An intense, bearded individual is running his team through a breach simulator with live weapons and full tactical gear. This is Steve Horn (Jai Courtney), the billionaire boss man at Capstone, and he rides around San Francisco in a convoy featuring two of the Rezvani Tank, an outlandish bulletproof SUV the company calls a “tactical urban vehicle.” Horn runs Saul Agnon. And he wants Saul to close the deal for a wealthy mogul named Elias Ryberg (Carsten Norgaard) to acquire Nubellum, a boutique pharmaceutical company run by Mike Tedesco (Paul McCrane). It was Horn who pushed Tedesco and Nubellum into lucrative military contracts, and now it’s time to cash in. And as Saul greases the wheels of commerce at a swanky pro-am golf tournament, he’s surveilled by Ben Richards.

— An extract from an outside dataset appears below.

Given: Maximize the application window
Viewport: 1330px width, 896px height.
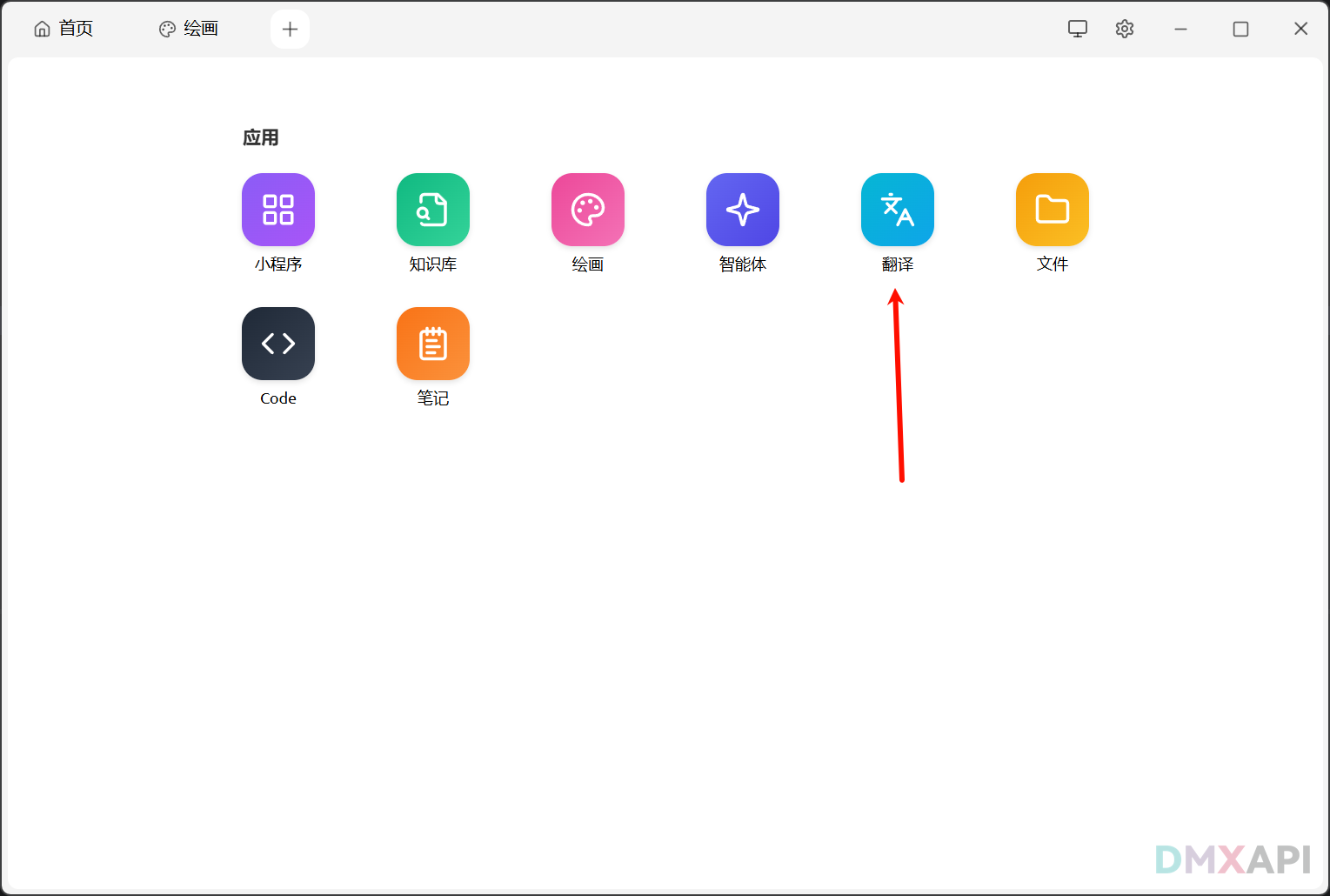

TERMINAL LIST EPISODE 3 RECAP

In Washington, DC, Secretary of Defense Hartley is unveiling what she says will be her legacy. A massive overhaul of military budgeting for special operations, including mandatory retirements and a reduction in lifetime deployments. “As much as we’d like our elite warriors to be machines, they are not,” she tells her staff. Hartley believes the drawdown will make up for how the government has failed the special operations community. But hearing all of this, her advisor, a slithery corporate type called Fontana (Stephen Bishop), places an encrypted phone call to someone unseen. “I thought you should know.” How much do you want to bet that someone is Steve Horn?

In the motel room where Reece is holed up, he and Ben are gearing up for the op against Saul. “Gotta say, you never did like this kind of work downrange.” Reece says that, back when they were in the teams, there were always rules to this kind of wet work. “Yeah,” Ben says. “Too many.” Thus free to wage the war of their choice on the enemy they determine, Reece gets into position outside the country club mansion where Saul is staying. He’s clad in an evidence-cleansing mylar suit. And he carries with him a cordon and a plastic bag.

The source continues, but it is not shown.